The conferees recommended that ways be sought to train DoD's civilian workforce and contractors in survival, escape, evasion and resistance.

Similarly, DoD's wartime recovery capability is often used to support civil authorities in their search and rescue responsibilities, Richmond noted. Such operations are called civil search and rescue, and involve helping victims of hurricanes, fires, earthquakes, mudslides and the like. The conferees based their discussions on the National Search and Rescue Plan, an interagency plan to meet domestic and foreign commitments.

Though everyone agreed that DoD will continue to support civil search and rescue, conferees from DoD were quick to add that military support to civil authorities was strictly on a "not to interfere with DoD's primary mission -- to fight the nation's wars."

There was general agreement that the services will never "train and equip" to support civil search and rescue. But, however, there should be policies in place that guide DoD elements when called upon to provide such support.
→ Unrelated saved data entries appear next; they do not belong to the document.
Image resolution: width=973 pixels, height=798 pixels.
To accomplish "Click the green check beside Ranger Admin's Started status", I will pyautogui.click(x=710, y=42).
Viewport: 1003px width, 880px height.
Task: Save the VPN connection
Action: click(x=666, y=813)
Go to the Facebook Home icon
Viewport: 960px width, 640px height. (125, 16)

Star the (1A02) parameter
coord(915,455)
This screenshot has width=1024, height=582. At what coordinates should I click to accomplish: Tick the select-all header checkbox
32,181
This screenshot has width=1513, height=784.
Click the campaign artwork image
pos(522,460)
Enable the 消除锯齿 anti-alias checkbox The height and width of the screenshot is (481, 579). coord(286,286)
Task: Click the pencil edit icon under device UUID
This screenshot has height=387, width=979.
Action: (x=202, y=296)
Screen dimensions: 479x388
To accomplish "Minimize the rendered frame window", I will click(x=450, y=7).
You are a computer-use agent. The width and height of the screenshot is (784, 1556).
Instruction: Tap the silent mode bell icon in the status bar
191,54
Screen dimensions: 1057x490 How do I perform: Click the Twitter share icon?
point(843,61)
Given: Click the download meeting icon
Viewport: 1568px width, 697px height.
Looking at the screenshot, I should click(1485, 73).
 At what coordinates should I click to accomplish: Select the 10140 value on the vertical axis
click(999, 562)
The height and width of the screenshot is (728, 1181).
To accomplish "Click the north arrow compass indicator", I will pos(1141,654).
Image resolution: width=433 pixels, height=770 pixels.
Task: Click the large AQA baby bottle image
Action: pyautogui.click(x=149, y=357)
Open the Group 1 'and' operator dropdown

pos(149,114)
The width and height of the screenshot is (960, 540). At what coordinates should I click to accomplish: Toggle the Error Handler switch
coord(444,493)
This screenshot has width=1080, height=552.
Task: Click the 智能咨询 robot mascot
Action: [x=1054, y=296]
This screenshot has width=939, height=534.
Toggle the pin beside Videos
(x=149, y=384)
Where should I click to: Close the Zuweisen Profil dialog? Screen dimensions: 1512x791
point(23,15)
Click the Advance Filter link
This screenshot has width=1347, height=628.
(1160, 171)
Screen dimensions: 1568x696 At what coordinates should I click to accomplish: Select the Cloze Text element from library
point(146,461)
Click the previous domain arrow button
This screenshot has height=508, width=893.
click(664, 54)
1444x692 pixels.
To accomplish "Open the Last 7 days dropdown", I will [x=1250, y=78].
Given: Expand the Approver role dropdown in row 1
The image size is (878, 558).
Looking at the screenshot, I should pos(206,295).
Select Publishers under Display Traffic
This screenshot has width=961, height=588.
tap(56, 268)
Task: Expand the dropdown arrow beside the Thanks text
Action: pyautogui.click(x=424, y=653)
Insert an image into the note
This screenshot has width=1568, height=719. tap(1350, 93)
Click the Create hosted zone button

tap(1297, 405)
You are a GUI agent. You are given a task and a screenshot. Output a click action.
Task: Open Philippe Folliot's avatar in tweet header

This is an issue that the Defense Prisoner of War and Missing Personnel Office will continue to examine in coordination with the Joint Staff, the services and Coast Guard, according to Richmond.

Conferees were also concerned about the dangers of using Social Security numbers as service member's identification numbers. Every service member is required to learn the Code of Conduct in basic training, which states in part: "When questioned, should I become a prisoner of war, I am bound to give only name, rank, service number, and date of birth." The Geneva Convention and Code of Conduct requires service men and women to divulge their service number to their captors.

But conferees pointed out that a prisoner of war giving his or her name, rank and date of birth is fine. However, in this world of sophisticated technology, revealing the person's Social Security number isn't a wise thing to do.

With knowledge of an individual's Social Security account number, the enemy can get volumes of personal information off the Internet with the click of a mouse, conferees noted. They suggested DoD consider creating a new, different number identification system for service members.

Among a host of other recommendations, including better training and acquisition and technology, conferees suggested the secretary establish a strategic campaign plan for personnel recovery.